Lots of former MLB stars are immortalized in the National Baseball Hall of Fame in Cooperstown, as a celebration of their excellent careers and impeccable off-the-field behavior.
As of December 2021, Sammy Sosa is not one of those enshrined, even though his numbers suggest he should have a place among the greatest.
Why is Sosa, a former National League MVP who helped put people in front of the TV in the late-90s during that unforgettable home run record chase alongside Mark McGwire, not in the Hall?
The answer: he is connected to the use of steroids.
A Fantastic MLB Resume
Sosa finished his playing career with phenomenal numbers.
For example, his 60.1 Wins Above Replacement (WAR) were higher than fellow outfielder Vladimir Guerrero (54.4).
Sosa slashed .273/.344/.534 and hit 609 home runs.
juice alone doesnt hit 609 tanks pic.twitter.com/5UTEGNj2sn
— DOM (@DOM_Frederic) May 8, 2020
He also scored 1,475 runs, drove in 1,667, and stole 234 bases.
He was a key figure on the 90s and early-2000s Chicago Cubs, winning the NL MVP award over McGwire even though the latter established the new record for more homers in a season with 70.
Sosa hit 66 that year, and the race was a main point of attraction for fans.
Sosa is a seven-time All-Star (1995, 1998–2002, 2004), a six-time Silver Slugger Award winner (1995, 1998–2002), and led the NL twice in both homers and RBI.
He is a member of the 30-30 club after homering 36 times and stealing 34 bases in 1995.
My favorite steroid era facts…can never decide which is best…

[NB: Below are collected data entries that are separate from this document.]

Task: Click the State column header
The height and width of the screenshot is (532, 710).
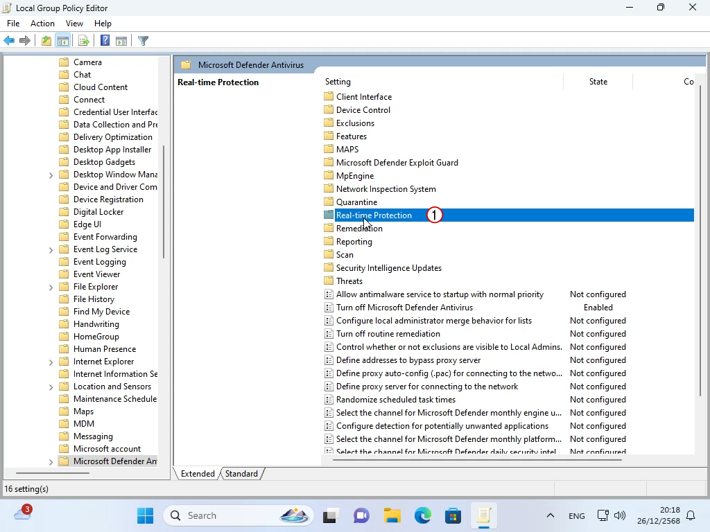Action: (598, 82)
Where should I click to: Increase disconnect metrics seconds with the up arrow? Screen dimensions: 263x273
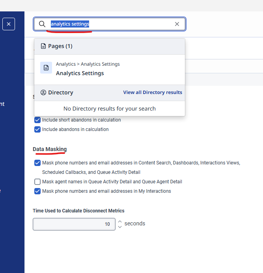[x=120, y=221]
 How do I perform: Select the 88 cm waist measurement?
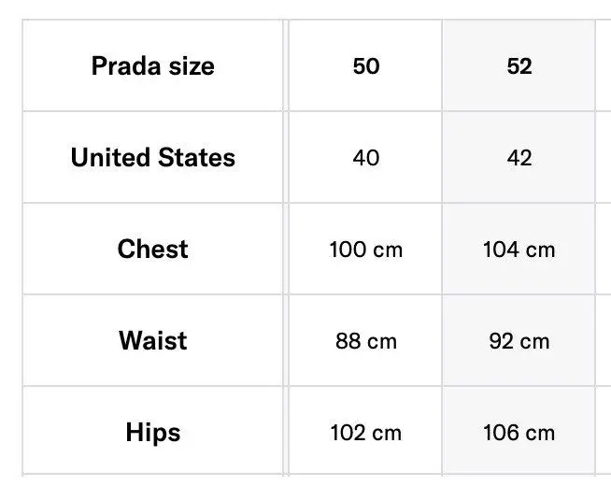pyautogui.click(x=366, y=340)
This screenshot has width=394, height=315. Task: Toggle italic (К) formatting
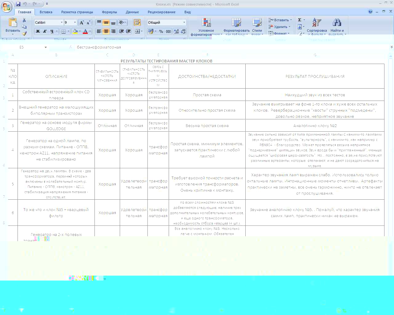pyautogui.click(x=45, y=31)
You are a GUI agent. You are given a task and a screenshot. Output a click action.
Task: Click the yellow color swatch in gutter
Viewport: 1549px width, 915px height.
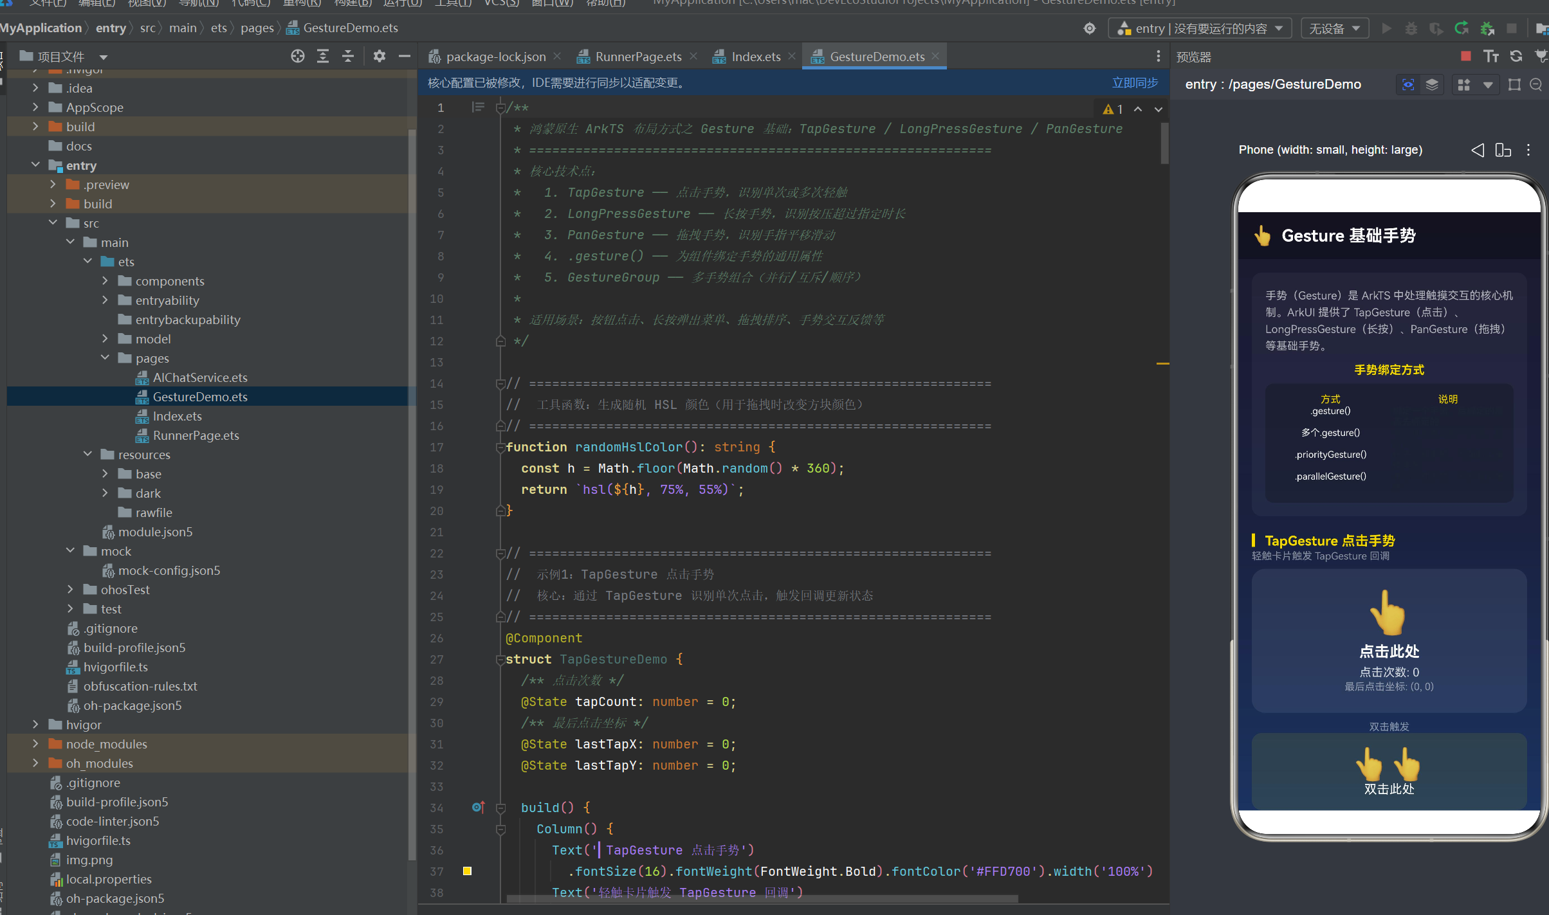(468, 871)
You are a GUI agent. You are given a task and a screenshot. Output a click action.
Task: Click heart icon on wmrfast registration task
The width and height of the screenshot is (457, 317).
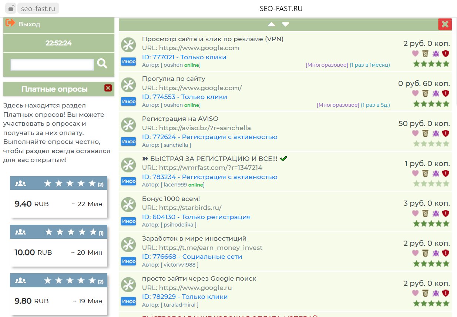pyautogui.click(x=415, y=173)
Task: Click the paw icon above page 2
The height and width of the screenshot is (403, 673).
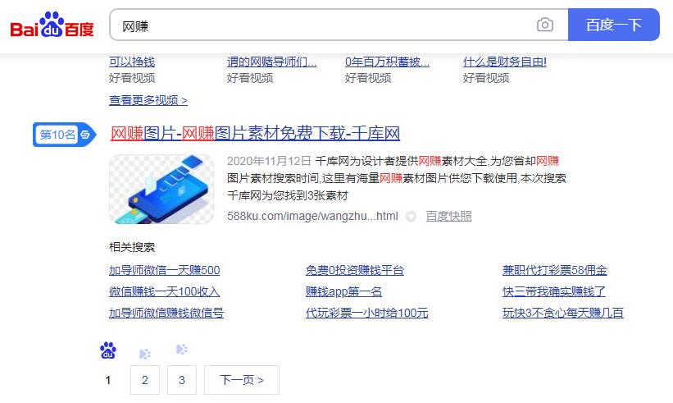Action: [145, 354]
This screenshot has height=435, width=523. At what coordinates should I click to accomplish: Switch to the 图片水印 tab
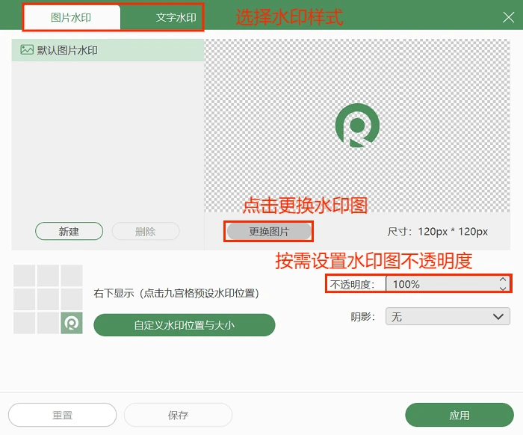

1) Barry Bonds hit his 500th and 600th HRs in *consecutive years*
2) Sammy Sosa is the only man in history to hit 60 HR 3x – but didn’t win the HR title in any of them.
1995: 36 HR/34 SB
— Full Dissident (@hbryant42) July 18, 2019
However, his name will always be linked to the use of performance-enhancing drugs, severely damaging his chances of making it to the Hall.
Links To Steroid Use Are Keeping Him Away From The Hall
MLB never made it official, like it happened with, say, Manny Ramirez (who was suspended multiple times), but Sosa’s name was on a list of players who reportedly tested positive for the use of performance-enhancing drugs back in 2003.
He became Hall of Fame-eligible for the first time in 2013.
He got 12.5 percent of votes when the minimum is 75 percent.
Over the years, he highest percentage he has gotten has been 17, in 2021.
His name will be on the 2022 ballot for one last time, but induction is looking unlikely at this point.
There is a difference between being caught using PEDs and being suspended, which is what happened to Ramirez; and seeing one’s name on a media publication about a reportedly failed survey test, but Sosa’s name is tainted in the eyes of many nevertheless.
Sosa’s on-field achievements, while considerable, still fall short of Barry Bonds’, who hasn’t been elected to the Hall.
It’s hard to see Sosa elected if other players associated with PEDs haven’t made it to Cooperstown.